(Extracted data entries)
--*--
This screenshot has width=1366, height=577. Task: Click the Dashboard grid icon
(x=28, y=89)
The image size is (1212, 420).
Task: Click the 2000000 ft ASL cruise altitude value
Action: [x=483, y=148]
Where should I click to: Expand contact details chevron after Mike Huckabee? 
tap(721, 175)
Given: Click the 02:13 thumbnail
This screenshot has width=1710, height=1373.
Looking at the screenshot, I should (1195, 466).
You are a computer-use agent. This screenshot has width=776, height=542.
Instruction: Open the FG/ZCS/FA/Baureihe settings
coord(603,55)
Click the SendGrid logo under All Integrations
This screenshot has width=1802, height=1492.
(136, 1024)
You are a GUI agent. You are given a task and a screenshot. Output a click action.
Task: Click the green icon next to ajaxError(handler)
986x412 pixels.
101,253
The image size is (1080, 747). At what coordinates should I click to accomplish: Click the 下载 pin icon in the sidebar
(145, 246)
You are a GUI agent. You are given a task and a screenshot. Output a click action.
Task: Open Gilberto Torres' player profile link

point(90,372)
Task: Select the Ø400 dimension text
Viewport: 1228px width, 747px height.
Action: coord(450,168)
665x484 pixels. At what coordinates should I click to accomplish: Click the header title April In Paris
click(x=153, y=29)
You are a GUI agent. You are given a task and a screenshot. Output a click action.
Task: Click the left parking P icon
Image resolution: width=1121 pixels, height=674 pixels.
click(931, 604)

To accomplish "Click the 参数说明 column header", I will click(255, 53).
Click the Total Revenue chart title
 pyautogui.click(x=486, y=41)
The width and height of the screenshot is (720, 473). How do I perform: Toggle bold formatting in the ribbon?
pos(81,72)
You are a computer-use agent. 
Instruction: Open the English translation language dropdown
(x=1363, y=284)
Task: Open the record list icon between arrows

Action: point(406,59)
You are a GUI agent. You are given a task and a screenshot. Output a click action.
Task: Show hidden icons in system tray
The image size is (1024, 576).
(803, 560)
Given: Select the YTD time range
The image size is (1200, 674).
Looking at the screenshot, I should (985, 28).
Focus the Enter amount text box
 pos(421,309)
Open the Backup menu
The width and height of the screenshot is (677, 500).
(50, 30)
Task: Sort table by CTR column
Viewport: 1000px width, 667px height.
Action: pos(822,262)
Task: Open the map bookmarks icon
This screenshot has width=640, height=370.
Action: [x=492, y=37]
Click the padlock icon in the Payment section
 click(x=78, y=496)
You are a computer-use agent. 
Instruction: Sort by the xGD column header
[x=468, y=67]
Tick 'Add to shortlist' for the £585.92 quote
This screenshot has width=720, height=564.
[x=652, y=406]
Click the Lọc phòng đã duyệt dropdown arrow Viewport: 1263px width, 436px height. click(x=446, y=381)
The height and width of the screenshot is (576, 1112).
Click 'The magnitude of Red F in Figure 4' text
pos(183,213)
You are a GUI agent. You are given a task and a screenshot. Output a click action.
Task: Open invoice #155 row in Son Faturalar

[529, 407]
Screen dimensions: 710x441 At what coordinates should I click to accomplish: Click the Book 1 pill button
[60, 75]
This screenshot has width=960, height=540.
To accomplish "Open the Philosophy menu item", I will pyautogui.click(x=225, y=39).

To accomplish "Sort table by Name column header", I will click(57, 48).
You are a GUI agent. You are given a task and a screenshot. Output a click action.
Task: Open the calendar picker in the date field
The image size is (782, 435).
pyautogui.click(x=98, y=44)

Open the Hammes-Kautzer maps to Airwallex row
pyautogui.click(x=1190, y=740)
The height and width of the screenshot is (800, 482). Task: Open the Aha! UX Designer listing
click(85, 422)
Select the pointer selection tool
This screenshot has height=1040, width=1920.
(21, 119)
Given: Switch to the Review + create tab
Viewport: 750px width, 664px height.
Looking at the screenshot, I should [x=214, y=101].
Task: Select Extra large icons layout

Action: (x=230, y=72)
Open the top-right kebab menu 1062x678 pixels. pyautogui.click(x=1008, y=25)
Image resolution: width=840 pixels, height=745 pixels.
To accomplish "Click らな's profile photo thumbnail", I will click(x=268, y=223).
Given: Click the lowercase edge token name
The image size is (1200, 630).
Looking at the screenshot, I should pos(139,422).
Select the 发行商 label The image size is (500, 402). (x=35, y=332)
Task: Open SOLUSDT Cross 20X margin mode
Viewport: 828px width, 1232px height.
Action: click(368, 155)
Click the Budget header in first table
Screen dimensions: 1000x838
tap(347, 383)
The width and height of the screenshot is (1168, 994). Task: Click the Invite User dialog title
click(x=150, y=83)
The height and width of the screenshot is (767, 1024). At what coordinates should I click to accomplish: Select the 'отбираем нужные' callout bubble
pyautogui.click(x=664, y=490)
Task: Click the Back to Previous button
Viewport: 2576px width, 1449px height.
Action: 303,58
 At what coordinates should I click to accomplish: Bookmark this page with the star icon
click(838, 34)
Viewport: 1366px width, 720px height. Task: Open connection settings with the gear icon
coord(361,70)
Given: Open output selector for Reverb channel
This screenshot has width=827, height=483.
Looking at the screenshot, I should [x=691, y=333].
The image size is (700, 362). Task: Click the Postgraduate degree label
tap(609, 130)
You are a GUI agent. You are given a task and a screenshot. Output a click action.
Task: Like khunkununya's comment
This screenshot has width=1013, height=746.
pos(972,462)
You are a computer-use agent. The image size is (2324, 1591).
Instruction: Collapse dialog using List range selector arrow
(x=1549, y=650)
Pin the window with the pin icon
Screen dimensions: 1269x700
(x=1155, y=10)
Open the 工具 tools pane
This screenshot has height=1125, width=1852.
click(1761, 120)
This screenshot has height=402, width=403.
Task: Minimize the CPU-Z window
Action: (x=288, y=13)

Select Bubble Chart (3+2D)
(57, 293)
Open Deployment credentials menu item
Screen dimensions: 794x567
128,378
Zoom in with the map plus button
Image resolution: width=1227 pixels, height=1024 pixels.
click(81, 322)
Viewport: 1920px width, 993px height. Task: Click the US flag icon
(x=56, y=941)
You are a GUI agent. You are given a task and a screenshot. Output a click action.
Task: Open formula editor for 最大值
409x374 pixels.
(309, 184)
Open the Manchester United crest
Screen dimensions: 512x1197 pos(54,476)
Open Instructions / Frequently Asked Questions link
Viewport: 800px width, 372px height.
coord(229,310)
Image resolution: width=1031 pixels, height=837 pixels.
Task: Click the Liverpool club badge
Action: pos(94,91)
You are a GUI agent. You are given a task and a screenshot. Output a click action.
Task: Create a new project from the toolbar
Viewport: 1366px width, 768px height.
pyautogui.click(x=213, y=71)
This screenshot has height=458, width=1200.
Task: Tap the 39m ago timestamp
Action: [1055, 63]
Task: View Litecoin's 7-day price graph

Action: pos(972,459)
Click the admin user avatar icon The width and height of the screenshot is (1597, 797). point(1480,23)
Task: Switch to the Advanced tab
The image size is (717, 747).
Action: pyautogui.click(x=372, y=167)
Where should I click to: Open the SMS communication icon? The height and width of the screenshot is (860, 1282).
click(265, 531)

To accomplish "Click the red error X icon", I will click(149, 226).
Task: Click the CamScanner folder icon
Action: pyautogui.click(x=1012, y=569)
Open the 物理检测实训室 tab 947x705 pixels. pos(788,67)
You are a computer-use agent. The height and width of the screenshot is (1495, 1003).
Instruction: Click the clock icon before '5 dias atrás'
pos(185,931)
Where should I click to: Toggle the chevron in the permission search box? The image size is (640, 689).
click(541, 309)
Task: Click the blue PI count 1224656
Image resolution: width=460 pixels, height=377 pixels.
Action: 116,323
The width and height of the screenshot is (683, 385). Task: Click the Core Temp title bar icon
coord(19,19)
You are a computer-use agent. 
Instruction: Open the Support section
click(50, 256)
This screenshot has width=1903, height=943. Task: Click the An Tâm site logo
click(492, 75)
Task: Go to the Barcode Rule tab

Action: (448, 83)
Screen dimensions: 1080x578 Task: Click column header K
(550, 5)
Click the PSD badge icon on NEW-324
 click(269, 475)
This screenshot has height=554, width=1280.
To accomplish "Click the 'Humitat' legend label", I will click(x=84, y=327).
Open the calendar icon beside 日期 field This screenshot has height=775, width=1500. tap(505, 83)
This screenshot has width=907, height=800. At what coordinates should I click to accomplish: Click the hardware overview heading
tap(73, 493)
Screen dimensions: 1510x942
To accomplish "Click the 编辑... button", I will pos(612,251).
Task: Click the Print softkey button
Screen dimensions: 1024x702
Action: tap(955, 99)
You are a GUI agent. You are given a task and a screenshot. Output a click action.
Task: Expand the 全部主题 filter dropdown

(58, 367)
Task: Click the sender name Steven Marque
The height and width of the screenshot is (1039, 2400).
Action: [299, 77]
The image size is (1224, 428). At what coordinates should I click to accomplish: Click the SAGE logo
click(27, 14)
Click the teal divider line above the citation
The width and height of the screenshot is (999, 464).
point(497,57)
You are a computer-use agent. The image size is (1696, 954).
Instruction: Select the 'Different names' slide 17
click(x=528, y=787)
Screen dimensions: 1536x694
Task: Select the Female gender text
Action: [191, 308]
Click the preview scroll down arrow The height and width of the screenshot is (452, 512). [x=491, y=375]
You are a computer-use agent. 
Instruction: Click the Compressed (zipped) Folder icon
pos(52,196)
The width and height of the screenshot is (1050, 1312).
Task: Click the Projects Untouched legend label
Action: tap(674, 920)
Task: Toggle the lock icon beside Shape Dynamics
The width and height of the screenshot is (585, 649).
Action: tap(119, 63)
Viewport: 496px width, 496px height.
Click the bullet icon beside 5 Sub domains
--*--
Task objective — Please report how many lines of the entries above include "thumbnail". Only the number is wanted.

Task solution — 2